While he rattled off statistics about the mess hall and how the guards’ quarters are, per the Geneva Convention, exactly the same quality as the prisoners’, I counted spiders. Twenty-nine distinct sightings! I subsequently declared war on them. Even though I’ve inflicted heavy casualties, they are winning; I am in frantic retreat. Reinforcements may be needed. I will keep you apprised of further developments.

After this, I was finally left to my office, an alcove in the post headquarters. Lined up on my desk in proper regimented order were a Royal typewriter, miscellaneous office supplies, an ashtray, and an Acme Tires matchbook (even though I explained to Major Davies that I don’t smoke). A German-English dictionary was placed prominently in the center. Which made me wonder if it’s true: They don’t really trust me to do this job; they hired me only to placate the town and buy my father’s support.

Since there wasn’t anything to be gained by accusing anyone of this, I started by translating a booklet of prisoner regulations and several signs—short ones like First Aid—and more involved placards like one insisting that all flyers posted to the camp bulletin board must be approved by the camp commander. All very simple and dull, though I’ll admit to looking up the German for two military terms.

Around noon, the major’s wife, Evelyn, fretted around her half-unpacked dining room and served us chicken and dumplings (which she apologized for twice because their housekeeper only started yesterday and “good help is simply impossible to find around here”). The meal’s side dishes were so many stories about her life in New York that I feel no need now to visit the city myself. I already know almost everything about it: the best department stores and concert halls, as well as the superiority of its roads, fresh fruit, electrical output, and selection of perfumes.

Mrs. Davies also gave me instructions about my clothing, something the major apparently found too delicate to discuss. Since I’m a civilian, I won’t have a uniform, but I’m expected to wear practical, modest clothing in neutral tones. Except for the pale blue dress Mother made me for Easter several years ago, this is a fair description of my entire wardrobe. I’m not exactly Jantzen-bathing-suit-ad material with my limp blond hair and flat figure, so I assured her it wouldn’t be a problem.

Still, Mrs. Davies felt the need to illustrate her instructions with cut-out catalog pictures with bright red slashes through them to indicate their inappropriateness for work. They can’t have anyone looking too pretty at the prison camp, you understand—very dangerous around all those men. “Of course.

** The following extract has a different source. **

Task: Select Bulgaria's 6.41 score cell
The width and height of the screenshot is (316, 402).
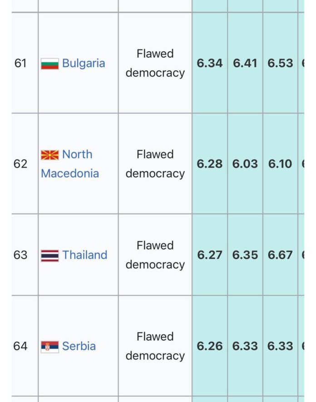Action: point(245,64)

Loose slips sink ships,” I said very gravely, and Major Davies looked like he’d explode for trying to bottle in his laughter.

I dreamt that night of army trucks filled with swastikas that turned into a swarm of thick-legged spiders. That’s a fair picture of how well I’ve been sleeping lately. The best nights are the ones where I dream I’m back at the university, with its familiar bookshelves and clear expectations and beautiful dead languages to translate.

I’m sorry. I set out to write an update the length of a postcard, and it’s turned into a novel. That’s the occupational hazard of making a friend whose favorite books are The Iliad and Beowulf. Everything becomes an epic. At least fewer people died in the making of this letter; that’s something.